So one evening in February a bunch of wankers gathered around coolers at Sublette park to drink shitty beer and run a sure-to-be-shitty trail. The hares made a point of posting that the on-after's kitchen closed at 10, so clearly it was going to be a nice short trail. GladHeAteHer was RA, and he started things off with a Who-Are-You go around, prompting several queries of "Wait, is this normal order, or is he sauced already?"
The hares Go Gayhound and Psycho FillHer decided it'd be a good idea to tote around all the flour inventory available they could purchase. Gladdy dumped half of it on them during blessing, because clearly they wouldn't need all that flour for a nice short trail. Circle included one virgin, one Lazy Ass in a wheelchair, and seventeen dogs. The hares went away, and Gladdy rambled incoherently while nobody listened. Somewhere in there Crouching Tiger Hidden Cowcock left pushing Lazy on walker's trail while making a complaint about something about her back, to which Lazy gave her a funny look. Then pack away.
Immediately a fast FRB took the lead - one of the dogs, speeding around aimlessly, leash flapping in the wind. Wait, whose dog is that? Should we yell at it? Or maybe help corral it? Fuck it, beer is ahead, we should be there soon! So the pack went on, meandering a trail through the streets and alleys of South city, for a mile. Then another. Hmmm, this is foreboding. Then a Turkey - Eagle split. Little did the pack know the gravity of the decision of this one little split, for the fucking hares had decided it'd be a good idea to have a bunch of hashers run a marathon this evening. And hey, while we're at it, let's have the poor slobs constantly criss-cross Sunday's trail, so they never know which marks are right. It'll be great!

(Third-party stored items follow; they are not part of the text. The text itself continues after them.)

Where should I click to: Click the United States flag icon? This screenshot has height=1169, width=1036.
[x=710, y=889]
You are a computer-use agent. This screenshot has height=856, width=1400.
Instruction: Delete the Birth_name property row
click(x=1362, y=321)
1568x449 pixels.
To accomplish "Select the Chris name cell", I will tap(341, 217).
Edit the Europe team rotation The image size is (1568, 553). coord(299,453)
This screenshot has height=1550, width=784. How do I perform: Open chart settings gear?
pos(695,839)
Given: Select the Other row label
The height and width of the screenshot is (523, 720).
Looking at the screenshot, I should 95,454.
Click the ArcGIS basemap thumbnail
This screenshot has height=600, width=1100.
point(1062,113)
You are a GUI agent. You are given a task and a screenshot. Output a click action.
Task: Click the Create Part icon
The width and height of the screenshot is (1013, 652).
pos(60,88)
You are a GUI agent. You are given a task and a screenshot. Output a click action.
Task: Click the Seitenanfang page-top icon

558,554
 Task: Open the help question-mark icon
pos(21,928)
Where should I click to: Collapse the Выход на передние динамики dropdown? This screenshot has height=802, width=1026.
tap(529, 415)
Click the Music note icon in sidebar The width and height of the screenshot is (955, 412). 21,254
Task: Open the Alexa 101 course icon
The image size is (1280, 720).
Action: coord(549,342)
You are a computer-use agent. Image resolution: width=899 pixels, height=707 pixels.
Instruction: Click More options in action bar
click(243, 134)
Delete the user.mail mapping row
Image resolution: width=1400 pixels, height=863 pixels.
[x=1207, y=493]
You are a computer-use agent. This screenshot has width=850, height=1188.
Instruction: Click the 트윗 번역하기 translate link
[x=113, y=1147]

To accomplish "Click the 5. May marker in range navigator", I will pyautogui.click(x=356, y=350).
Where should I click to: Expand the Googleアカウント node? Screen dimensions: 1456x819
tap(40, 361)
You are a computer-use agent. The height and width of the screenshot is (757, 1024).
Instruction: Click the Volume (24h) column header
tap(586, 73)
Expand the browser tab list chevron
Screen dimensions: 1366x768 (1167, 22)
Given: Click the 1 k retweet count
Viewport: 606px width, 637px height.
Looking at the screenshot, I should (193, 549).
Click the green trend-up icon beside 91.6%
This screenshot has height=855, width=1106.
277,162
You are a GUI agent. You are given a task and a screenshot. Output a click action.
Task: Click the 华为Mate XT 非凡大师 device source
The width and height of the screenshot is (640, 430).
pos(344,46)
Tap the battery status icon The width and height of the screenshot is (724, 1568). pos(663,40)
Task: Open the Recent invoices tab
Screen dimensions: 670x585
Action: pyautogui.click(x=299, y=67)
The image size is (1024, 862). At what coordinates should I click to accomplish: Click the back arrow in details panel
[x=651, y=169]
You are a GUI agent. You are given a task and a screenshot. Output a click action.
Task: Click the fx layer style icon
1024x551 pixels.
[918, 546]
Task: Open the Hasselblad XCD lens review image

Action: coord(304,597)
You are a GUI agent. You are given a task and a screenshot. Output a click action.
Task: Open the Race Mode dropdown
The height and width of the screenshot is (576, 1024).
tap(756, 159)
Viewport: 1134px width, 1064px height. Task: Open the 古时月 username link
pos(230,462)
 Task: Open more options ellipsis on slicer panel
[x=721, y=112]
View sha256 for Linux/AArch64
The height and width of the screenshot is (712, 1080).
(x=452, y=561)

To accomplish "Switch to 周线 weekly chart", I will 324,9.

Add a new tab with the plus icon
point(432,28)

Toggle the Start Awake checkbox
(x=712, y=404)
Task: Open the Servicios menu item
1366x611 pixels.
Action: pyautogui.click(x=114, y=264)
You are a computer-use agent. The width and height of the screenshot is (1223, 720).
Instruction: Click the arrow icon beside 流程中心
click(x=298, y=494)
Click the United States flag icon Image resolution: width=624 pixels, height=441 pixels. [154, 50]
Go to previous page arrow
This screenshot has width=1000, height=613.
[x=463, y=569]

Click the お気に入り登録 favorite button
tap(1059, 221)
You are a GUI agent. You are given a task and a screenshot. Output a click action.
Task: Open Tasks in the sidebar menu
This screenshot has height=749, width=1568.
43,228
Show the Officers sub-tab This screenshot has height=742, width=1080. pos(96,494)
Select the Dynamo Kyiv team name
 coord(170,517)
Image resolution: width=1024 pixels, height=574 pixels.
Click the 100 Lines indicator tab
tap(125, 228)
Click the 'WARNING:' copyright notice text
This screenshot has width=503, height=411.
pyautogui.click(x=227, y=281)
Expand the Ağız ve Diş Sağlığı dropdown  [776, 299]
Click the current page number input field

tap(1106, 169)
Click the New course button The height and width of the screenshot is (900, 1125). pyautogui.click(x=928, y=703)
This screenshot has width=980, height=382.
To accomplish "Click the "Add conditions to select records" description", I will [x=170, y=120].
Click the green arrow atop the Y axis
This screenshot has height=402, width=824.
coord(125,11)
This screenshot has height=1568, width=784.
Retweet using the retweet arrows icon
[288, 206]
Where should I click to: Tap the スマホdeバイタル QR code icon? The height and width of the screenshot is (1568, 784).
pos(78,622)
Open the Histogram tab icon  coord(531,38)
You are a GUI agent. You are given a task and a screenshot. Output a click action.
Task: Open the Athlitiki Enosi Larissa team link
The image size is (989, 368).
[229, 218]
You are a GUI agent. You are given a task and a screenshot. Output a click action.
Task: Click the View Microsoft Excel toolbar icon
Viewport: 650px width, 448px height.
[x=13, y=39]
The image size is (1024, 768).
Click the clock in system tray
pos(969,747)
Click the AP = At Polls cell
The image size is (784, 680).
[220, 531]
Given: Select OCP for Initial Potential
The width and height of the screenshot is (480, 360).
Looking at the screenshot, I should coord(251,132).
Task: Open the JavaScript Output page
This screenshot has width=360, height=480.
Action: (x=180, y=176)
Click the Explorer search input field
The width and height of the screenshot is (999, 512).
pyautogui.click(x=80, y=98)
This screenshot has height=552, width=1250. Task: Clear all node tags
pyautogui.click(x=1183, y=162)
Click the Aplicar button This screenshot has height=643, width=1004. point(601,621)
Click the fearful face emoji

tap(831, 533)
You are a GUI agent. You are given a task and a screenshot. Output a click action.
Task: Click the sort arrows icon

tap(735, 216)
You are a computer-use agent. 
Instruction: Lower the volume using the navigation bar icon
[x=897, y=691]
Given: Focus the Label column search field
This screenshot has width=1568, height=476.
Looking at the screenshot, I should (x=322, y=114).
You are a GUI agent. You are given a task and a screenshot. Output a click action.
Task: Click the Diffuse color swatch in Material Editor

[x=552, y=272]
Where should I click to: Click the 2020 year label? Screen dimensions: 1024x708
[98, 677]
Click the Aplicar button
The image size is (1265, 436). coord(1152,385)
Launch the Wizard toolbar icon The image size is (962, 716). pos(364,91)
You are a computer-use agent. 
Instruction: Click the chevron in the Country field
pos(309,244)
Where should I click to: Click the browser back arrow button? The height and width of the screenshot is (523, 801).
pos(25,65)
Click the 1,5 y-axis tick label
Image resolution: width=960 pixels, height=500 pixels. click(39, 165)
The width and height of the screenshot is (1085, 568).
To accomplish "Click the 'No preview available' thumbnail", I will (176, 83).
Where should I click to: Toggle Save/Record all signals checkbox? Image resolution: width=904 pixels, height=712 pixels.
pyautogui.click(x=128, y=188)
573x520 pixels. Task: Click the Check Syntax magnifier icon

So one group of hashers was either clever enough to read the tea leaves that Turkey was a better idea, or they were just fukkin lazy. Either way, they soon made their way to a beer stop in a park, where they met up with late-arriving Disco Ass and Dewey Sexual System. They claimed their tardiness wasn't on account of having sex, but nobody believed them. The turkeys all started drinking beer, but of course they'd be cognizant to leave enough for the eagles when they arrived, right?
Oh, the poor bastards that ran eagle trail. "HOW far have we gone?" "Did we miss the beer stop?" "Are you sure that mark's from today?" Never have these questions been asked so often on a trail. Passers-by, seeing a swarm of individuals near a fire hydrant intently peering at the ground faces inches away, probably wondered if this was some type of crime scene. No, they're not looking for DNA evidence, it's just a bunch of hashers debating whether that mark is from tonight or Sunday. So yeah, we did that for several miles. And for the chick checks the only ladies available were poor Licks N Sticks and Hardly Ever Cums. Meanwhile the hares had an atypical hard-on for two-dotters.
After eleven miles the pack came to a Shrine Stop in front of FYE's on Hampton. The hares had said to sing 4 songs to honor the soon-to-be-closed venue, but heartless hashers - Kibbles, Vierd, Aunt Flo, Strap On, Just Adam - decided to "regale" the shrine with just the caveman song and quickly moved on. "I'm tired", "I just want beer", blah blah blah. Trail continued for a bajillion more miles, with the usual two dotters every ten feet, and only Hardly Ever and Licks to work the chick checks. Pretty awesome. Finally the rest of the pack reached the beer stop in the park. The kind walkers/turkeys had drank most of the beer, so the exhausted newcomers only got to scrap the last few. I guess that's what happens when you wander South City for two hours.
When the whole pack finally arrived back at circle in Sublette, another travesty awaited: No beer! The hares were nowhere to be found, presumably gone to get more beer. Don't we have like 9 BeerMeisters on the website? Did nobody predict a large turnout on a 70 degree Feb day? Questions to be pondered. Finally beer arrived and the hash circled around Gladdy, who clearly WAS sauced at this point. The virgin Just Somebody did a solid with a strong knock knock joke, and Veird did a solid by producing an excellent batch of baked chocolate goodness. Puke Halt stupidly nomimated the hares for hash-shit having a hill on trail, which sealed the deal for his own hash shit. The bowl of disgust was so bad even the connoisseur of Malort couldn't get it down. Then the hash Swung Low and headed to hit City Park Grill before the kitchen closed.